■ GIVEN REQUEST ■
Write out every line of the items below as a JSON list of strings, one string per line, skipping blank lines.

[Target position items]

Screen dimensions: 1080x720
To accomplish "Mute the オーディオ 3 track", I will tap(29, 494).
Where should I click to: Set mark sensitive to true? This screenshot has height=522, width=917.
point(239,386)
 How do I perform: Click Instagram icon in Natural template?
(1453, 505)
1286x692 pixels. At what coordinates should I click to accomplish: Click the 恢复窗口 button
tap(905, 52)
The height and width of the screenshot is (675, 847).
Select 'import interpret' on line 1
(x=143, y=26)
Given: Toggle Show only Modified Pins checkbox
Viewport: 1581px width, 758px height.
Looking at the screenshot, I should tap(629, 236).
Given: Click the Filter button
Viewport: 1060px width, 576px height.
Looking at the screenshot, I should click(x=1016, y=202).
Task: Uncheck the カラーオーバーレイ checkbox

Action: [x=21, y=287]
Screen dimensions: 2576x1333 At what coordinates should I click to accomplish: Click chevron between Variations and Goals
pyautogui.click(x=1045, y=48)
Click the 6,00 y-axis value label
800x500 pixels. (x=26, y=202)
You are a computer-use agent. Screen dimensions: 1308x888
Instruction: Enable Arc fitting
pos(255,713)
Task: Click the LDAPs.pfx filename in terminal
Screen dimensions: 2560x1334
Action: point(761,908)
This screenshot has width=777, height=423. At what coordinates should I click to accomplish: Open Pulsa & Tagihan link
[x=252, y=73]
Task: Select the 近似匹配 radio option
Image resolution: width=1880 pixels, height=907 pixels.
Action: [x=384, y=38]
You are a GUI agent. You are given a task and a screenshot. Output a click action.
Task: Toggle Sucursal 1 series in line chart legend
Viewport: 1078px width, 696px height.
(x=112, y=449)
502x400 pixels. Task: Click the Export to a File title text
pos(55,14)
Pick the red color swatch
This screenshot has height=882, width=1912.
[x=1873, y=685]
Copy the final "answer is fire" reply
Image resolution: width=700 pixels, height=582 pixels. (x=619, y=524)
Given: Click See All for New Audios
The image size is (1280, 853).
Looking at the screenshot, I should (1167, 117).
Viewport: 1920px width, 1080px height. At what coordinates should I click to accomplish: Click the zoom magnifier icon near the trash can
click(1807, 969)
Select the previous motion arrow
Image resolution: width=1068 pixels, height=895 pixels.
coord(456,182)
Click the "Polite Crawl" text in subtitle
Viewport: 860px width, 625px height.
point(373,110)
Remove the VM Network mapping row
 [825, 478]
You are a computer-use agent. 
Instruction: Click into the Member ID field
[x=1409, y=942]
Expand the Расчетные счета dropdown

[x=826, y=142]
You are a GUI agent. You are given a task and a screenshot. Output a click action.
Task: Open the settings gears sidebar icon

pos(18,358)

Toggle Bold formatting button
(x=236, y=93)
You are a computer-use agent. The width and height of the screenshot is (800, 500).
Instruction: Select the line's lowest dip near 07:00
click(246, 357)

■ PROBLEM SOLUTION ■
[
  "Screen dimensions: 1080x720",
  "To accomplish \"Mute the オーディオ 3 track\", I will tap(29, 494).",
  "Where should I click to: Set mark sensitive to true? This screenshot has height=522, width=917.",
  "point(239,386)",
  " How do I perform: Click Instagram icon in Natural template?",
  "(1453, 505)",
  "1286x692 pixels. At what coordinates should I click to accomplish: Click the 恢复窗口 button",
  "tap(905, 52)",
  "The height and width of the screenshot is (675, 847).",
  "Select 'import interpret' on line 1",
  "(x=143, y=26)",
  "Given: Toggle Show only Modified Pins checkbox",
  "Viewport: 1581px width, 758px height.",
  "Looking at the screenshot, I should tap(629, 236).",
  "Given: Click the Filter button",
  "Viewport: 1060px width, 576px height.",
  "Looking at the screenshot, I should click(x=1016, y=202).",
  "Task: Uncheck the カラーオーバーレイ checkbox",
  "Action: [x=21, y=287]",
  "Screen dimensions: 2576x1333 At what coordinates should I click to accomplish: Click chevron between Variations and Goals",
  "pyautogui.click(x=1045, y=48)",
  "Click the 6,00 y-axis value label",
  "800x500 pixels. (x=26, y=202)",
  "You are a computer-use agent. Screen dimensions: 1308x888",
  "Instruction: Enable Arc fitting",
  "pos(255,713)",
  "Task: Click the LDAPs.pfx filename in terminal",
  "Screen dimensions: 2560x1334",
  "Action: point(761,908)",
  "This screenshot has width=777, height=423. At what coordinates should I click to accomplish: Open Pulsa & Tagihan link",
  "[x=252, y=73]",
  "Task: Select the 近似匹配 radio option",
  "Image resolution: width=1880 pixels, height=907 pixels.",
  "Action: [x=384, y=38]",
  "You are a GUI agent. You are given a task and a screenshot. Output a click action.",
  "Task: Toggle Sucursal 1 series in line chart legend",
  "Viewport: 1078px width, 696px height.",
  "(x=112, y=449)",
  "502x400 pixels. Task: Click the Export to a File title text",
  "pos(55,14)",
  "Pick the red color swatch",
  "This screenshot has height=882, width=1912.",
  "[x=1873, y=685]",
  "Copy the final \"answer is fire\" reply",
  "Image resolution: width=700 pixels, height=582 pixels. (x=619, y=524)",
  "Given: Click See All for New Audios",
  "The image size is (1280, 853).",
  "Looking at the screenshot, I should (1167, 117).",
  "Viewport: 1920px width, 1080px height. At what coordinates should I click to accomplish: Click the zoom magnifier icon near the trash can",
  "click(1807, 969)",
  "Select the previous motion arrow",
  "Image resolution: width=1068 pixels, height=895 pixels.",
  "coord(456,182)",
  "Click the \"Polite Crawl\" text in subtitle",
  "Viewport: 860px width, 625px height.",
  "point(373,110)",
  "Remove the VM Network mapping row",
  " [825, 478]",
  "You are a computer-use agent. ",
  "Instruction: Click into the Member ID field",
  "[x=1409, y=942]",
  "Expand the Расчетные счета dropdown",
  "[x=826, y=142]",
  "You are a GUI agent. You are given a task and a screenshot. Output a click action.",
  "Task: Open the settings gears sidebar icon",
  "pos(18,358)",
  "Toggle Bold formatting button",
  "(x=236, y=93)",
  "You are a computer-use agent. The width and height of the screenshot is (800, 500).",
  "Instruction: Select the line's lowest dip near 07:00",
  "click(246, 357)"
]